[Data entries]
________

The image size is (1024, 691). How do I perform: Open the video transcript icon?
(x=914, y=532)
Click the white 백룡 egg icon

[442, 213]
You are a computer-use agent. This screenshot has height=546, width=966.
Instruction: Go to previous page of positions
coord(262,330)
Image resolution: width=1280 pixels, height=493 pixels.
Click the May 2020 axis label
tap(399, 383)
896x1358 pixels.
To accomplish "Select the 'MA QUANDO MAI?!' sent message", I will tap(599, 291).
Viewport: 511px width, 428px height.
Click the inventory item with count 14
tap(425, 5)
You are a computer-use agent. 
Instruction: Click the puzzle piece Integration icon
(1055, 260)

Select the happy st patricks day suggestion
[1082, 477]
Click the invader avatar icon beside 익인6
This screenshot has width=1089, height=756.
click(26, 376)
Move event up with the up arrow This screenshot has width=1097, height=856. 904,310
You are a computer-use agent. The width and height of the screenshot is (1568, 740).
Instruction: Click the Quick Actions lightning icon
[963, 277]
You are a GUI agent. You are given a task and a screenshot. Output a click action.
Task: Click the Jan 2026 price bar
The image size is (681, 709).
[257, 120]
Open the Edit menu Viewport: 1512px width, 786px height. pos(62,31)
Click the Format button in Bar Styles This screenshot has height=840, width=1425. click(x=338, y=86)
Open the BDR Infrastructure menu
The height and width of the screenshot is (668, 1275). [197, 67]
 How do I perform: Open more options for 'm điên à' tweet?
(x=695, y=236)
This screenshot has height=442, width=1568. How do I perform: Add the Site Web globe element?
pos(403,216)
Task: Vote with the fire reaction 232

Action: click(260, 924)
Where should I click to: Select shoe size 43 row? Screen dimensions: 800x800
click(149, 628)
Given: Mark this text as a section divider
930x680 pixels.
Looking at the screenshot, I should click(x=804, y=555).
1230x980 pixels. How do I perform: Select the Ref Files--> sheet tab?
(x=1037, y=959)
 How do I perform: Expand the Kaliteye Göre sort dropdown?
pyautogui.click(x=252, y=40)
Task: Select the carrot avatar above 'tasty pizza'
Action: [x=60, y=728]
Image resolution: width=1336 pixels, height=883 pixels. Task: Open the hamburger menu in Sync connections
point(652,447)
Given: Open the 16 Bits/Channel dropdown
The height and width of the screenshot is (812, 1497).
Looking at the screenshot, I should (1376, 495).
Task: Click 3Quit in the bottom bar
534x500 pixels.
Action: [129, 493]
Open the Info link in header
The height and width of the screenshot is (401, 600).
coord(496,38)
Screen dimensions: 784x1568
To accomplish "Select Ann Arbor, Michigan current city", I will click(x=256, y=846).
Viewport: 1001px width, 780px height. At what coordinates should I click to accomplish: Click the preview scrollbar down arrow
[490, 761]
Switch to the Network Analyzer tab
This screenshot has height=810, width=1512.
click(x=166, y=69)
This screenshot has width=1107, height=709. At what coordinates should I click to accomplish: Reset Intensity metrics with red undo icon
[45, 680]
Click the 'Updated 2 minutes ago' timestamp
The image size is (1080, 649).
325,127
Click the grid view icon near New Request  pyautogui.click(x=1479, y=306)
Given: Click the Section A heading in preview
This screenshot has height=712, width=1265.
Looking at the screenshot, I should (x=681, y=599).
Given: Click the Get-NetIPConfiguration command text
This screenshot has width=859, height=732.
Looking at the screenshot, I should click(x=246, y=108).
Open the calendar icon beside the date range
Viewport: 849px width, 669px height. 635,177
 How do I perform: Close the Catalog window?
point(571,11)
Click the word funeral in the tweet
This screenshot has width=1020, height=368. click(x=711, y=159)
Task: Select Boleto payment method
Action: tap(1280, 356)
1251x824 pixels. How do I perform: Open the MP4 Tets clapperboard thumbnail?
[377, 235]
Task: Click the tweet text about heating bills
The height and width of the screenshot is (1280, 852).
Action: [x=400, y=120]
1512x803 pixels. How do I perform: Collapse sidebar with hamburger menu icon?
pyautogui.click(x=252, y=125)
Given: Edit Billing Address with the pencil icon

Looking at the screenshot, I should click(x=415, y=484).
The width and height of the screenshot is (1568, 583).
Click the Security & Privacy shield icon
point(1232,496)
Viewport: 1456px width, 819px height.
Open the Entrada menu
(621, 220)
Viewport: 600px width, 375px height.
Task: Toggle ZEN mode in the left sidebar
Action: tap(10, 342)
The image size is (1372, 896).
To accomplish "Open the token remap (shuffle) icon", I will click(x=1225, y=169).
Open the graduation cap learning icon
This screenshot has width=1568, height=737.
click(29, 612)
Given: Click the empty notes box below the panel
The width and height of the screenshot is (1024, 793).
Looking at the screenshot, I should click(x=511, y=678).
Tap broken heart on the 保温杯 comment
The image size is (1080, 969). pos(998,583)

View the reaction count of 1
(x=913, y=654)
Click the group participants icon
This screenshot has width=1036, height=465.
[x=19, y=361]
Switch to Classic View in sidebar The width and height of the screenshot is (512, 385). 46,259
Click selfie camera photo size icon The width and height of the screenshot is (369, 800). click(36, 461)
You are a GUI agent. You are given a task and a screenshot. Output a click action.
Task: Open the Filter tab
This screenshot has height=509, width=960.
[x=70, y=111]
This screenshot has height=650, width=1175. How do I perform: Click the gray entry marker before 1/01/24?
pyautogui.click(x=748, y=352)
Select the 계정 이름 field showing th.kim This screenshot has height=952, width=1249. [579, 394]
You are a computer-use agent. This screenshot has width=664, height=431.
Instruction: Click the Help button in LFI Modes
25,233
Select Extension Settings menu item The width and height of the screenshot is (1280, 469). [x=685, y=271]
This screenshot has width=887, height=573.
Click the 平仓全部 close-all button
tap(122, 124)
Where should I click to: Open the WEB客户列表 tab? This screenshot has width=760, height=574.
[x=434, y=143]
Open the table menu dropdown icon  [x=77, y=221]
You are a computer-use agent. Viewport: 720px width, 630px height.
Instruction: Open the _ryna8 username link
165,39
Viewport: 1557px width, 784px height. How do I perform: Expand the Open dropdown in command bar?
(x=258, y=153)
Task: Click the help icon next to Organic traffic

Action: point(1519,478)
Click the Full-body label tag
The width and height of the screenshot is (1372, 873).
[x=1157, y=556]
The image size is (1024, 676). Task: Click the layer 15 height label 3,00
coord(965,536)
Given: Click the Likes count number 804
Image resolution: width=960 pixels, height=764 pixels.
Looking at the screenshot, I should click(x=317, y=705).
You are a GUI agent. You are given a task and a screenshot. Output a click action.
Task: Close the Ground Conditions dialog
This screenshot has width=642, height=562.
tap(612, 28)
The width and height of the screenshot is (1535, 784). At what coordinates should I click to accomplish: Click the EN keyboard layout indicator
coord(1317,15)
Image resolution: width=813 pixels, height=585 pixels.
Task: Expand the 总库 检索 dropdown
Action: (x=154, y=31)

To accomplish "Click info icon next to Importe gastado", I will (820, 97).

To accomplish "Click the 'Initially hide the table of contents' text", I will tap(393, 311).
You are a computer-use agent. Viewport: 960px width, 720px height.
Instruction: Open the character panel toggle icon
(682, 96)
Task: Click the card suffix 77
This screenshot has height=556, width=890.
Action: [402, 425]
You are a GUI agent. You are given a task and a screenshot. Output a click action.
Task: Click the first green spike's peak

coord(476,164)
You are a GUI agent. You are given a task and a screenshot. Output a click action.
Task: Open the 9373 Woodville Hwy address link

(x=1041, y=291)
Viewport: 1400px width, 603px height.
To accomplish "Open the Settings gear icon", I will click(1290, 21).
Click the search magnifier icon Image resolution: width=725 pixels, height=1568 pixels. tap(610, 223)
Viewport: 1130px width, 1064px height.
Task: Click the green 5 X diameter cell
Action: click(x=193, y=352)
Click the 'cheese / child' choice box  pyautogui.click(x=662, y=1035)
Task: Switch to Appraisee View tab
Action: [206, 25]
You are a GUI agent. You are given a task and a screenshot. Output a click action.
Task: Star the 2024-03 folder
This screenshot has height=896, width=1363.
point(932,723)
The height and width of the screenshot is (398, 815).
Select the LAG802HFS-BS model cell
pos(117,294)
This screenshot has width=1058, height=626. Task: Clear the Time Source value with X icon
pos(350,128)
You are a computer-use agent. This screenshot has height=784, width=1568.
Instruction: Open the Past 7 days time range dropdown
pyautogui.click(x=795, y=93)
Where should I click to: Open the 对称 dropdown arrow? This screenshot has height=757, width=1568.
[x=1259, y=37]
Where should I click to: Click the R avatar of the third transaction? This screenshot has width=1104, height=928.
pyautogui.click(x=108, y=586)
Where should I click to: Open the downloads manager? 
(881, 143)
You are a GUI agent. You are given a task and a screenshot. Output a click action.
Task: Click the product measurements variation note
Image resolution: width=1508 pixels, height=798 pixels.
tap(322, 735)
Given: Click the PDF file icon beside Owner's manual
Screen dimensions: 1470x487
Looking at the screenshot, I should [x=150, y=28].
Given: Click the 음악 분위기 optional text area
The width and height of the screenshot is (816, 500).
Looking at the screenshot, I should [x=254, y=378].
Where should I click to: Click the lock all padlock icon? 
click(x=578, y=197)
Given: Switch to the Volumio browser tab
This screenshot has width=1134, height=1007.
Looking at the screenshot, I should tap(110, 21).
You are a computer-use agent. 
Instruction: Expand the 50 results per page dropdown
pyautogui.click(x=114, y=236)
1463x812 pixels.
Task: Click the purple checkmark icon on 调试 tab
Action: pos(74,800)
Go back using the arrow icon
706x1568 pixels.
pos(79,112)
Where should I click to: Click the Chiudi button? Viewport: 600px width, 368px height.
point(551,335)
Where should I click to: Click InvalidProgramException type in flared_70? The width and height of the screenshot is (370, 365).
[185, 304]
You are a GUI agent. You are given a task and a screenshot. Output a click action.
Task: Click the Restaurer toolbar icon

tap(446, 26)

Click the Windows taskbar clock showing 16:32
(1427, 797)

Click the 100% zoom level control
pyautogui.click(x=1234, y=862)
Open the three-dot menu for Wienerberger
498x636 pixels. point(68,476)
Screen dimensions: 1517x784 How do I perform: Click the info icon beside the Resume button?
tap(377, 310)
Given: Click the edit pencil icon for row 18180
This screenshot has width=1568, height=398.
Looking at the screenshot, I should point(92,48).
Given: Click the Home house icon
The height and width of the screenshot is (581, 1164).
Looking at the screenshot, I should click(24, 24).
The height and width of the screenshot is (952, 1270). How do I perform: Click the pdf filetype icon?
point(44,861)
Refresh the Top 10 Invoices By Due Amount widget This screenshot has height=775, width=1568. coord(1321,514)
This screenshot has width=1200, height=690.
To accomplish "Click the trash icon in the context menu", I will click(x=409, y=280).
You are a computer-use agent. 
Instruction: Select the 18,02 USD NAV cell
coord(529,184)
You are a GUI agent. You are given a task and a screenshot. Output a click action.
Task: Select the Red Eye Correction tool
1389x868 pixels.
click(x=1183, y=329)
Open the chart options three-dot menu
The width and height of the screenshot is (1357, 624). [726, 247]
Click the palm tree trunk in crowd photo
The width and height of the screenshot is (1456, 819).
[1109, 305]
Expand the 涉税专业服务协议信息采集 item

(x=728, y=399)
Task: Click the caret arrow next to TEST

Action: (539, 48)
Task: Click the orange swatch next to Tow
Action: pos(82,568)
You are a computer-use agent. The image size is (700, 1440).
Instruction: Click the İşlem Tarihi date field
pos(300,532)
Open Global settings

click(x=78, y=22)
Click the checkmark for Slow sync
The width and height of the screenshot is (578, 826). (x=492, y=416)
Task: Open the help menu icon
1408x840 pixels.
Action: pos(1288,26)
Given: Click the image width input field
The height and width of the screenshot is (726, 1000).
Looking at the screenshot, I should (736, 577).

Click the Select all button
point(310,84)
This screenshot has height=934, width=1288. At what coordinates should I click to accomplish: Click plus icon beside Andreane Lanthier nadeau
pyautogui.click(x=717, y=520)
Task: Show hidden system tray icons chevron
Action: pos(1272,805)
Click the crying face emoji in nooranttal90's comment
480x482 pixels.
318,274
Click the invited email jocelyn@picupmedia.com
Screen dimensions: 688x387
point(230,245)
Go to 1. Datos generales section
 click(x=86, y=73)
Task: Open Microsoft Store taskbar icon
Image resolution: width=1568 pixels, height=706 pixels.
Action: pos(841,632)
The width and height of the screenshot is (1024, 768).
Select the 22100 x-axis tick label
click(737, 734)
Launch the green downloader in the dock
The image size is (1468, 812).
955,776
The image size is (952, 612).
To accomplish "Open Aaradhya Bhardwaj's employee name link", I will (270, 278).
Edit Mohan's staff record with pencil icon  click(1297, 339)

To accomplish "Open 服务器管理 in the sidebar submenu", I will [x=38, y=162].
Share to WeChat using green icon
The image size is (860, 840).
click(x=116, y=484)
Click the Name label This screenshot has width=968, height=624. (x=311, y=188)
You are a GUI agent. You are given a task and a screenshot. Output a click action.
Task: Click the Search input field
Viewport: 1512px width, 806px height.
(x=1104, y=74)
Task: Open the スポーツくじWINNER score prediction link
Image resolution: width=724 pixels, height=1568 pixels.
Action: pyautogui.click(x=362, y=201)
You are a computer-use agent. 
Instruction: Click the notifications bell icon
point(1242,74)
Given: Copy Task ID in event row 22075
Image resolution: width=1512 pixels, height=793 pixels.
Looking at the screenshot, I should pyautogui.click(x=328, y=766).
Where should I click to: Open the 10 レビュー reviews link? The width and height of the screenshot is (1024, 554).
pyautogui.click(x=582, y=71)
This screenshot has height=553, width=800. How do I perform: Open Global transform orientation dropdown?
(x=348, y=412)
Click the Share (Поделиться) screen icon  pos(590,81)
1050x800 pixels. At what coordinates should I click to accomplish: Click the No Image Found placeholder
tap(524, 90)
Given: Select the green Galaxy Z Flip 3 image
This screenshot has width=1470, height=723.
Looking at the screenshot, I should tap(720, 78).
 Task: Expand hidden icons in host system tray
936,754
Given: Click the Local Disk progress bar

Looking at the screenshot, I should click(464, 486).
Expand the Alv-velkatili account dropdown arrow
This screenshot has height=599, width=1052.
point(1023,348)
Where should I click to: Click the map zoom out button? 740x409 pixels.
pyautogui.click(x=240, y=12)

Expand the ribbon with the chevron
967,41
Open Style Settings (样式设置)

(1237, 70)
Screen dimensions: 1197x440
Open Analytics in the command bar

________

Written exercise — Write out again everything from the line containing "Task: Click the help" down to the line containing "coord(965,536)", requests included. Adjust every coordinate in the answers by adding 104 to it.

Full output —
Task: Click the help icon next to Organic traffic

Action: point(1623,582)
Click the Full-body label tag
The width and height of the screenshot is (1372, 873).
[x=1261, y=660]
The image size is (1024, 676). Task: Click the layer 15 height label 3,00
coord(1069,640)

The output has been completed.